**Task item**
Lines below containing the word "Privacy" should be copied out.

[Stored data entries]
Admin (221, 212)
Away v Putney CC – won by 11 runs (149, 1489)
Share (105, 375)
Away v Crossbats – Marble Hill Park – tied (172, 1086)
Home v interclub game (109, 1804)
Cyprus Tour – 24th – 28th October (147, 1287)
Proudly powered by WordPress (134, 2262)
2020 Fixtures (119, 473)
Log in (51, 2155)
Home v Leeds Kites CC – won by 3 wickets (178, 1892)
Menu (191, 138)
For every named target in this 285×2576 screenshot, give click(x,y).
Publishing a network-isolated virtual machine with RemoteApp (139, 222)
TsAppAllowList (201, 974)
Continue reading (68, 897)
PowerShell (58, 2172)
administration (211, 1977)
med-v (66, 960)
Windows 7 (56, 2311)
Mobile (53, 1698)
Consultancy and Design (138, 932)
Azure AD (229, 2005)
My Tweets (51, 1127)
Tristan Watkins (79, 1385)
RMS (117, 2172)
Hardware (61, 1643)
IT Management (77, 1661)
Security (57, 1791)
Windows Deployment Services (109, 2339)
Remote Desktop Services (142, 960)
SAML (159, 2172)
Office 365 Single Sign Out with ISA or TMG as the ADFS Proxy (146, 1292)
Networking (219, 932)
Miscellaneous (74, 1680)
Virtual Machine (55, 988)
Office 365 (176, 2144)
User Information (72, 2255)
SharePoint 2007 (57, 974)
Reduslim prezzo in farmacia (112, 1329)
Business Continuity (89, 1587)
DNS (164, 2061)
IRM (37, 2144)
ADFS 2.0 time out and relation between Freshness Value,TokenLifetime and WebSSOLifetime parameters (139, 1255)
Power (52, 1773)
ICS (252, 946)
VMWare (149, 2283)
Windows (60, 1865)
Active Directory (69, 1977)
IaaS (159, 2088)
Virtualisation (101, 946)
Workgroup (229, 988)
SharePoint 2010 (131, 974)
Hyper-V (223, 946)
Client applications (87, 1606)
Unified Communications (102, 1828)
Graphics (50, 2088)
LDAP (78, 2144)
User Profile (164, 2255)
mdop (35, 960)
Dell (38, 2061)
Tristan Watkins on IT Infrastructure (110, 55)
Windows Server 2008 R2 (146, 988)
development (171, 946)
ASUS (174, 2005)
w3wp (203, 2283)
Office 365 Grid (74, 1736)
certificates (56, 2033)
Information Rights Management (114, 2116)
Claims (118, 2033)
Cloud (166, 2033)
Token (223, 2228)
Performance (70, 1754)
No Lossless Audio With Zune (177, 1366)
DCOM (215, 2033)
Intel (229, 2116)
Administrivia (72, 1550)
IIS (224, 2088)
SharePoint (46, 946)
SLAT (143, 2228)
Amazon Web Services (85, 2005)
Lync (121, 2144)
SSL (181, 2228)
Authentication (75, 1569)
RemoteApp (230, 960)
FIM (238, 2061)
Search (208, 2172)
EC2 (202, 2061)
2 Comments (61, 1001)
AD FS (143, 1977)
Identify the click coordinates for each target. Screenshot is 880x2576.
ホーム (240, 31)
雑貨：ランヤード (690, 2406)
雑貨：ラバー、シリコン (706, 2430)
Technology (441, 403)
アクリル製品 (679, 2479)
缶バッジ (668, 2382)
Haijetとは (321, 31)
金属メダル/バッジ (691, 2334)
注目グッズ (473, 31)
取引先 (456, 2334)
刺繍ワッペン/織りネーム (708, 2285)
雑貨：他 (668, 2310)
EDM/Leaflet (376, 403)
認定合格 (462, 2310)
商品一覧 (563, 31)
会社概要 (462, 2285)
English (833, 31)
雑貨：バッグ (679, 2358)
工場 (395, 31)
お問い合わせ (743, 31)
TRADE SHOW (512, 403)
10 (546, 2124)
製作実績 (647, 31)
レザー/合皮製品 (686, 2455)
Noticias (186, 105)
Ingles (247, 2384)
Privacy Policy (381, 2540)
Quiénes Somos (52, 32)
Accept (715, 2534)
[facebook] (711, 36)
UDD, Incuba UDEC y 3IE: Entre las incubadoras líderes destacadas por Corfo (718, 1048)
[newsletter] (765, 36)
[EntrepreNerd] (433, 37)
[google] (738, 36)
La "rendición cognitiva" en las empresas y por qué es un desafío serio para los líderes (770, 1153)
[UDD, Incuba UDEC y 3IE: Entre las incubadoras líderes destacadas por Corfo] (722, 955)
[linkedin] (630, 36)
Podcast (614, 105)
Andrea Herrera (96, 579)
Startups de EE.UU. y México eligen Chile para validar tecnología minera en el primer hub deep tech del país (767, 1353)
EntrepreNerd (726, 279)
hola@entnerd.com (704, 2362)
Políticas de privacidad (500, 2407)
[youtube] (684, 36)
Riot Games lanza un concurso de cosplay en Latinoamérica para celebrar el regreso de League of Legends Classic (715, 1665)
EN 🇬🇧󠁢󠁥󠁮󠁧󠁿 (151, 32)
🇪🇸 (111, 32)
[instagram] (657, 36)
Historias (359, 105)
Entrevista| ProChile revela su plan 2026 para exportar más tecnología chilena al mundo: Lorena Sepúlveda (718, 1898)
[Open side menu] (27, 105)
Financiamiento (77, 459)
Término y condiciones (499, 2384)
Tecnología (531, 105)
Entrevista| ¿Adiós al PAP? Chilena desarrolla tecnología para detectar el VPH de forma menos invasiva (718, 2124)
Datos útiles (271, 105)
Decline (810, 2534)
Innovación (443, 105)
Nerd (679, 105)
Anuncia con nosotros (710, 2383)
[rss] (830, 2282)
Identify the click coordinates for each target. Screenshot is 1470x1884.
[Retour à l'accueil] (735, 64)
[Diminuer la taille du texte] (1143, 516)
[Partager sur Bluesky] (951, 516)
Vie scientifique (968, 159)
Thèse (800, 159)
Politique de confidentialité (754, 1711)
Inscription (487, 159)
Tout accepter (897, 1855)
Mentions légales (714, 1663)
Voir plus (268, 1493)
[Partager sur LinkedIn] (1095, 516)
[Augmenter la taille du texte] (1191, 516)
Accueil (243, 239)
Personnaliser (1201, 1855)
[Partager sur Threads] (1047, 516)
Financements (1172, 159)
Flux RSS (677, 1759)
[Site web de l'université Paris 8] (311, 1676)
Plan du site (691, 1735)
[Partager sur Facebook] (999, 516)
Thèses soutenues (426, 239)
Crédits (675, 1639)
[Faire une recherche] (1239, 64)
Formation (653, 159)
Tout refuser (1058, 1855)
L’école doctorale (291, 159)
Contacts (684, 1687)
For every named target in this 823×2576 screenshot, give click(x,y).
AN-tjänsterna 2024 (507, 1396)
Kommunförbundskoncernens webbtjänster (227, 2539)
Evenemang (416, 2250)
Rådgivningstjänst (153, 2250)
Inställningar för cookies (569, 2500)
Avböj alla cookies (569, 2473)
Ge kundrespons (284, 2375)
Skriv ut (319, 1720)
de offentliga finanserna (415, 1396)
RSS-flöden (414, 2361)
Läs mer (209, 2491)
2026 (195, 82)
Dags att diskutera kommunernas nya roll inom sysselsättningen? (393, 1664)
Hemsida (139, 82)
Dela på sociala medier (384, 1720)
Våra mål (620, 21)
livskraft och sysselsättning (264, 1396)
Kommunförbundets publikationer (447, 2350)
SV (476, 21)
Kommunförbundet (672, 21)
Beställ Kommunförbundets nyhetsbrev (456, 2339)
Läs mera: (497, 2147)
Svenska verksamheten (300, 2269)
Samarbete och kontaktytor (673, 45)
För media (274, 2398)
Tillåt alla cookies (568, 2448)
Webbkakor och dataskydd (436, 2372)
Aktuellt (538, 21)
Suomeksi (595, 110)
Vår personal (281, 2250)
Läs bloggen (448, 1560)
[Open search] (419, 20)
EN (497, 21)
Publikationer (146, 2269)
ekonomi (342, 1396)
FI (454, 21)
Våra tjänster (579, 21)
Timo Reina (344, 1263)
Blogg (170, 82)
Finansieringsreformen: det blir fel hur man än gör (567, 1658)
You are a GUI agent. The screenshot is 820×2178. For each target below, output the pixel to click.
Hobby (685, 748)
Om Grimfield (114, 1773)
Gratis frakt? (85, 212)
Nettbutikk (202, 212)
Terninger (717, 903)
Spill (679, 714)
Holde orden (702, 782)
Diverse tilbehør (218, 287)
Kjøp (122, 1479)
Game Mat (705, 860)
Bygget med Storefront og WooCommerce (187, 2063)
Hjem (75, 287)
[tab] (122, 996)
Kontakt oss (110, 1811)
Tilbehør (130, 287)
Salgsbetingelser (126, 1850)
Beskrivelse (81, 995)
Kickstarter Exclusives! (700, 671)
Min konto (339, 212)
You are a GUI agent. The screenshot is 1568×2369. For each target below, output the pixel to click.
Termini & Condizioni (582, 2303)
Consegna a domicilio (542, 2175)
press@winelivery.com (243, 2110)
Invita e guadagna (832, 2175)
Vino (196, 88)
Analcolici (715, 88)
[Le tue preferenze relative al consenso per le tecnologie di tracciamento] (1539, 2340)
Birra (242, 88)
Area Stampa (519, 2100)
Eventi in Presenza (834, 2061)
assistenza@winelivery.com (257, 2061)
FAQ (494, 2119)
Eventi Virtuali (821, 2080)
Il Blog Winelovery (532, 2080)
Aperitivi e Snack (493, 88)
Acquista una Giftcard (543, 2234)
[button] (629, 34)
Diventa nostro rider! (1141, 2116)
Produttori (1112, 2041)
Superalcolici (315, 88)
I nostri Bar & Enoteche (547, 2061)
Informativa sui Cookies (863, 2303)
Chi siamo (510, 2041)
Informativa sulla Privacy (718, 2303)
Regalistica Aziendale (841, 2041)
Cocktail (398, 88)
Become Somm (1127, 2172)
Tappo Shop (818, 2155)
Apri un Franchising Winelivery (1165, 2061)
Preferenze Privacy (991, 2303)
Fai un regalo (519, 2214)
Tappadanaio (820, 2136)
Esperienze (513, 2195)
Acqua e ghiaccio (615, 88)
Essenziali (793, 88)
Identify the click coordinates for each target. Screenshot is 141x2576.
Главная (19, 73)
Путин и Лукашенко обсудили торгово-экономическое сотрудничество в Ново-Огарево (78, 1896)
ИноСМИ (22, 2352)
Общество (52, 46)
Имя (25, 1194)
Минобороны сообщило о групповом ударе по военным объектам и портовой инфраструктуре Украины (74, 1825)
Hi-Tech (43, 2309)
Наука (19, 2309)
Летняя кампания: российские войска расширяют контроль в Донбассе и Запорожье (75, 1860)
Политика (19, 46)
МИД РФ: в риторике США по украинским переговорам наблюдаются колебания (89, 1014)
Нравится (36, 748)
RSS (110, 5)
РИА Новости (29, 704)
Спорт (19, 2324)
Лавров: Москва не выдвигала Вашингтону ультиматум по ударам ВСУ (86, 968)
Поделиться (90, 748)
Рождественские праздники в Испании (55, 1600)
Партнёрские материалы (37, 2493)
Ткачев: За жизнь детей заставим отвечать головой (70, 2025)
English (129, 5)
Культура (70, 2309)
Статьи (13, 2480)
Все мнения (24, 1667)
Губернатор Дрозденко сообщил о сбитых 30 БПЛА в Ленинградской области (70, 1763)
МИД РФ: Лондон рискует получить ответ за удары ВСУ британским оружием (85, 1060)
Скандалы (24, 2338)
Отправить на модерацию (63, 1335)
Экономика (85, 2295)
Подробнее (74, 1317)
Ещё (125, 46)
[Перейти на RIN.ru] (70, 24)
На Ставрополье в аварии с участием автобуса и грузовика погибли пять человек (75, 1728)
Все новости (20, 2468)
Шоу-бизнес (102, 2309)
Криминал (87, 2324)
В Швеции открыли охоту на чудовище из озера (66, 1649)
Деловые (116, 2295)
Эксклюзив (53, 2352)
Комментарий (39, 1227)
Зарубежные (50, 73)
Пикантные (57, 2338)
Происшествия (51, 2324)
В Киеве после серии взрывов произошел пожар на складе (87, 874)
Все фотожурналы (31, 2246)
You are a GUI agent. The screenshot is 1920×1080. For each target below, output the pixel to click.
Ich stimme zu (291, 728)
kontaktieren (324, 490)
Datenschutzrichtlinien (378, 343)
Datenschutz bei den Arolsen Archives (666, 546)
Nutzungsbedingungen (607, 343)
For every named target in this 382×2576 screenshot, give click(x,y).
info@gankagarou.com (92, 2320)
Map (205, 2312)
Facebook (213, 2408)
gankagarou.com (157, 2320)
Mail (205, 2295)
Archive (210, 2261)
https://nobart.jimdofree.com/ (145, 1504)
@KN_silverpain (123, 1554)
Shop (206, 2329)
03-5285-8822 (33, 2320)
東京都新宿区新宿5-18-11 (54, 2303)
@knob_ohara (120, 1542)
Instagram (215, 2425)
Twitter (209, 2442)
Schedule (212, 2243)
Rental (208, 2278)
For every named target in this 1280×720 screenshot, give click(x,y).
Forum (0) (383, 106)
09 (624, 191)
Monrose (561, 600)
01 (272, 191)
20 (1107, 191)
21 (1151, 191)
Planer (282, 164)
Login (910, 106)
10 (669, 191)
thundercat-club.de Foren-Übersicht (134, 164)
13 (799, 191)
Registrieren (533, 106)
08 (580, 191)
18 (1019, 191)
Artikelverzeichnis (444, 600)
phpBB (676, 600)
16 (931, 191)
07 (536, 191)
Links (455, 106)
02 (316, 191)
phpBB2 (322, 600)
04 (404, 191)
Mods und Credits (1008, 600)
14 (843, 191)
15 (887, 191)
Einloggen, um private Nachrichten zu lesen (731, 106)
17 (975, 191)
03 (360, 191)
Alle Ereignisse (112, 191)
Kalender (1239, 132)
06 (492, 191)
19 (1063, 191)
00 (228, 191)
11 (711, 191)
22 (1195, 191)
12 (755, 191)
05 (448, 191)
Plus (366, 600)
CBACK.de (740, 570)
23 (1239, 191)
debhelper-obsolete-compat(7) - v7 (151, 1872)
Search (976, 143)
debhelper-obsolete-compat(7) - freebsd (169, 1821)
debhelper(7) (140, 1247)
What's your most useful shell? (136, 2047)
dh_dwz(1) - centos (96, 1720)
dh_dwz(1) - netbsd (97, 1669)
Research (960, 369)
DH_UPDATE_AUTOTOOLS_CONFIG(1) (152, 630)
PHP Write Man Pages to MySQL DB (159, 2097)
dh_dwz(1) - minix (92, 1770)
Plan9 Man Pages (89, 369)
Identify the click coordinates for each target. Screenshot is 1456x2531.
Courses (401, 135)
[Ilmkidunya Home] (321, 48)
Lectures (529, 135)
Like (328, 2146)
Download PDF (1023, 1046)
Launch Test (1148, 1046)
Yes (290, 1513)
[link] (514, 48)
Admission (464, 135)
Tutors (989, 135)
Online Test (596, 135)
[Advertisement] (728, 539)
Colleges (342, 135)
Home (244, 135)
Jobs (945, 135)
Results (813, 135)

**Problem solution**
Privacy Policy (381, 2540)
Informativa sulla Privacy (718, 2303)
Preferenze Privacy (991, 2303)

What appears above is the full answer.